Lecture 28, Stack Top Caches

Part of the notes for CS:4980:1
by Douglas W. Jones
THE UNIVERSITY OF IOWA Department of Computer Science

Implementing Stacks in Hardware

The Burroughs corporation, when they built the B5000 machine back in the 1960s, recognized that a pure stack architecture had an obvious performance problem: Consider the run-time cost of executing i=i+1 on a machine where the stack is entirely memory resident, described here using a full descending stack and assuming that the variable i is a global variable and that the expression &i gives the address of i:

PUSHGA  i    -- sp = sp - 1; M[sp] = &i;
PUSHGA  i    -- sp = sp - 1; M[sp] = &i;
LOAD         -- M[sp] = M[M[sp]]
PUSHI   1    -- sp = sp - 1; M[sp] = 1;
ADD          -- M[sp+1] = M[sp+1] + M[sp]; sp = sp + 1
POPS         -- M[M[sp+1]] = M[sp]; sp = sp + 1

In sum, this requires 12 memory cycles (excluding instruction fetches). An obvious way to improve this is to use one register inside the CPU to hold the top item on the stack top. We'll call it the a register here, and we'll adopt the convention that the stack pointer sp always points to the topmost item on the part of the stack that is in memory. Exactly the same code given above can now be implemented with the following operations:

PUSHGA  i    -- sp = sp - 1; M[sp] = a; a = &i;
PUSHGA  i    -- sp = sp - 1; M[sp] = a; a = &i;
LOAD         -- a = M[a]
PUSHI   1    -- sp = sp - 1; M[sp] = a; a = 1;
ADD          -- a = M[sp] + a; sp = sp + 1;
POPS         -- M[M[sp]] = a; a = M[sp+1]; sp = sp + 2;

This offers a modest improvement: 12 cycles are reduced to 8 cycles. But, if you think about building hardware, you realize that for any add operation, both operands must be held in registers while the ALU computes the result, and for any store operation, both the address and value being stored must be held in registers. The reads from the stack in the above would mostly be reading into this second register.

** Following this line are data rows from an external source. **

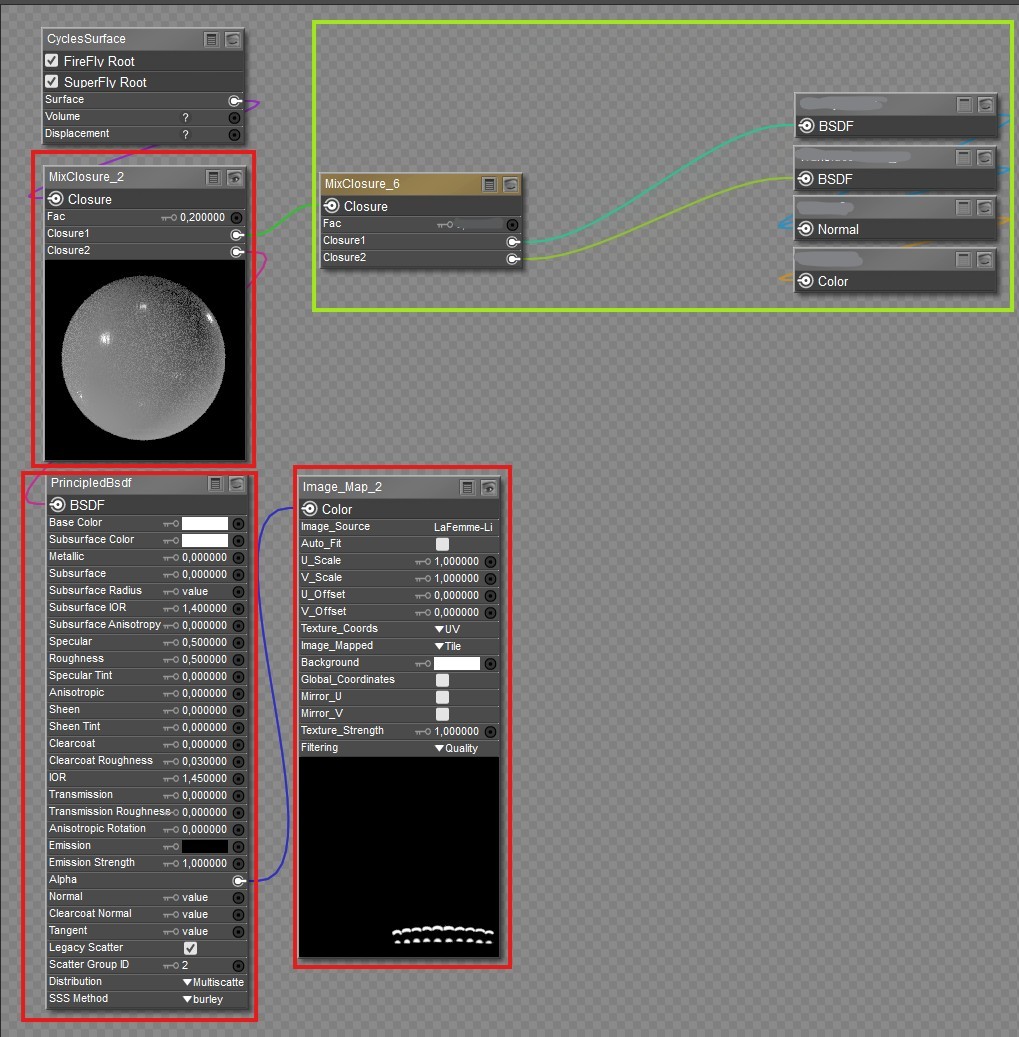Uncheck the FireFly Root checkbox
Screen dimensions: 1019x1037
tap(52, 61)
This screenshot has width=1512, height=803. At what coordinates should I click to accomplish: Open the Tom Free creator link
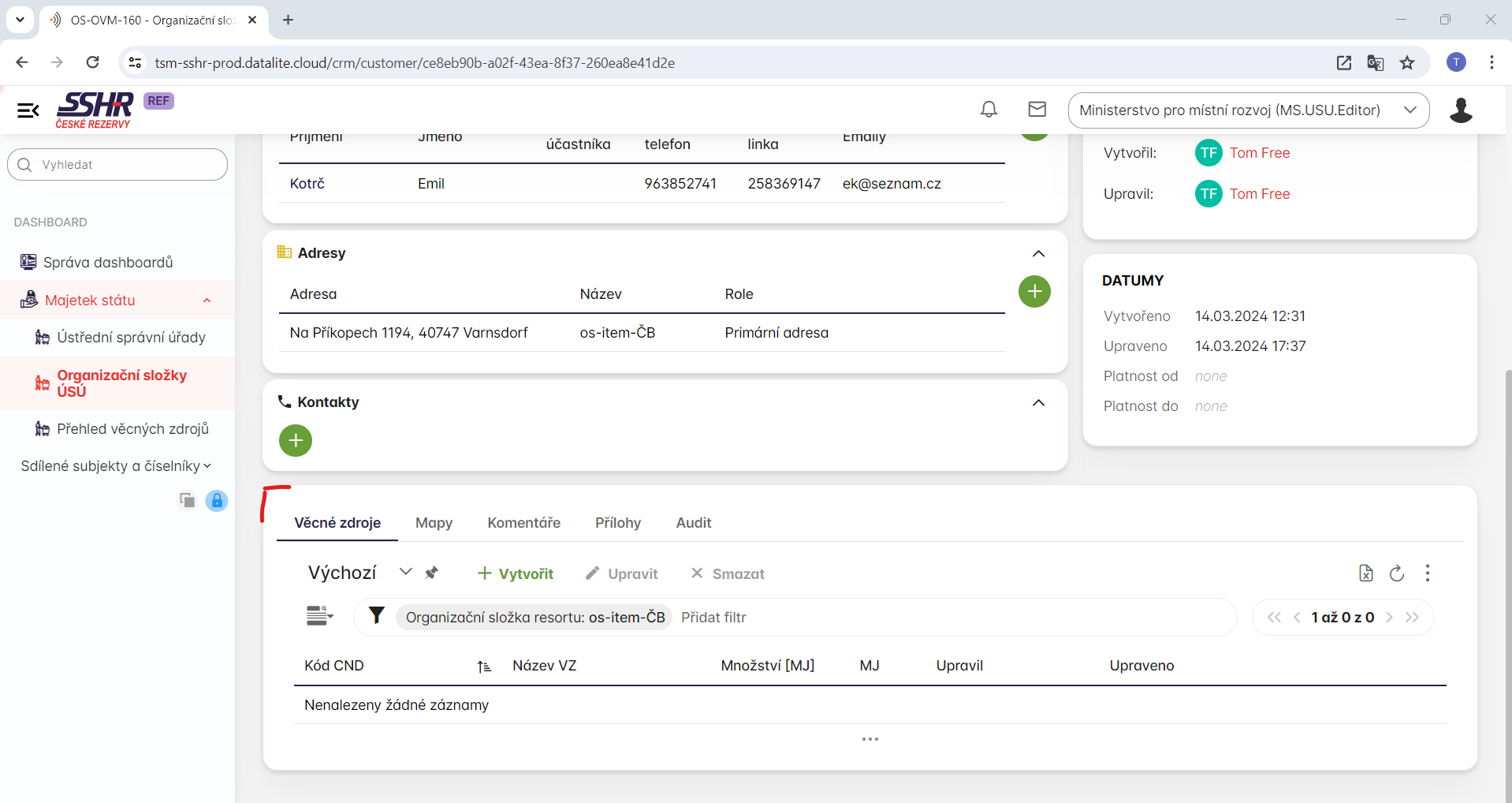tap(1259, 153)
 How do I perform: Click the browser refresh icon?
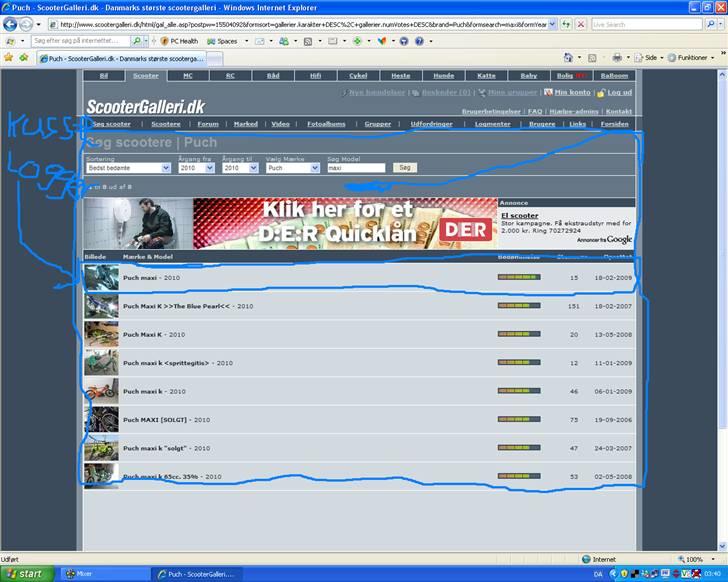pos(568,24)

The most obvious way to do this is to keep the top two elements on the stack in registers at all times. Let's call the register used for the stack a and the one used for the element below the stack top b. The naive way to use this hardware to execute the above program would be:

PUSHGA  i    -- sp = sp - 1; M[sp] = b; b = a; a = &i;
PUSHGA  i    -- sp = sp - 1; M[sp] = b; b = a; a = &i;
LOAD         -- a = M[a]
PUSHI   1    -- sp = sp - 1; M[sp] = b; b = a; a = 1;
ADD          -- a = a + b; b = M[sp]; sp = sp + 1;
POPS         -- M[b] = a; a = M[sp]; b = M[sp+1]; sp = sp + 2;

Unfortunately, this made no difference in the run time, since there are still 8 memory cycles. Note that we do not count the register to register data transfers as costing any time because, when this is done inside the CPU, these transfers can all be done in parallel.

A Brilliant Idea

I suspect that Burroughs went through something like the above before someone on the design team came up with a brilliant idea: Instead of keeping the two registers full of data at all times, add two bits of state information, a bit to indicate whether a currently holds data, and a bit to indicate whether b currently holds data. As a result, the system has 3 potential states:

Now, consider how the above program would run if the stack was initially in state 0:

             -- state = 0;
PUSHGA  i    -- b = &i; state = 1;
PUSHGA  i    -- a = &i; state = 2;
LOAD         -- a = M[a]; state = 2;
PUSHI   1    -- sp = sp - 1; M[sp] = b; b = a; a = 1; state = 2;
ADD          -- b = a + b; state = 1;
POPS         -- a = b; b = M[sp]; sp = sp + 1; M[b] = a; state = 0;

This reduces the run time to 4 memory cycles, a significant improvement. The Burroughs implementation simply included the current value of the stack state in its instruction decoding, so that each instruction had a different implementation in each potential stack state:

PUSHGA i in state 0
b = &i; state = 1;
PUSHGA i in state 1
a = &i; state = 2;
PUSHGA i in state 2
M[sp] = b; sp = sp - 1; b = a; a = &i; state = 2;

PUSHI i in state 0
b = i; state = 1;
PUSHI i in state 1
a = i; state = 2;
PUSHI i in state 2
M[sp] = b; sp = sp - 1; b = a; a = i; state = 2;

LOAD in state 0
b = M[sp]; sp = sp + 1; b = M[b]; state = 1;
LOAD in state 1
b = M[b]; state = 1;
LOAD in state 2
a = M[a]; state = 2;

ADD in state 0
a = M[sp]; b = M[sp+1]; sp = sp + 2; b = a + b; state = 1;
ADD in state 1
a = b; b = M[sp]; sp = sp + 1; b = a + b; state = 1;
ADD in state 2
b = a + b; state = 1;

POP in state 0
a = M[sp]; b = M[sp+1]; sp = sp + 2; M[b] = a; state = 0;
POP in state 1
a = b; b = M[sp]; sp = sp + 1; M[b] = a; state = 0;
POP in state 2
M[b] = a; state = 0;

Note that the word cache in English (as opposed to computer science) was originally a verb borrowed from the French meaning to hide. From this, the word was converted to as noun meaning a collection of hidden things. So, you might read a news report about the police discovering a cache of stolen money, or about army troops blowing up a terrorist arms cache. In computer science, the term cache has come to have a specific technical meaning. A cache is a place where copies of data are stored that in order to speed up a computation. The cache is not generally part of the external specification of the computation, but by keeping certain data in the cache, the computation can be done faster. Cache memory is frequently included inside CPUs in order to reduce the frequency of access to main memory, and operating systems may include a cache of frequently used disk sectors in main memory in order to reduce the frequency of accesses to slower disk or flash memory.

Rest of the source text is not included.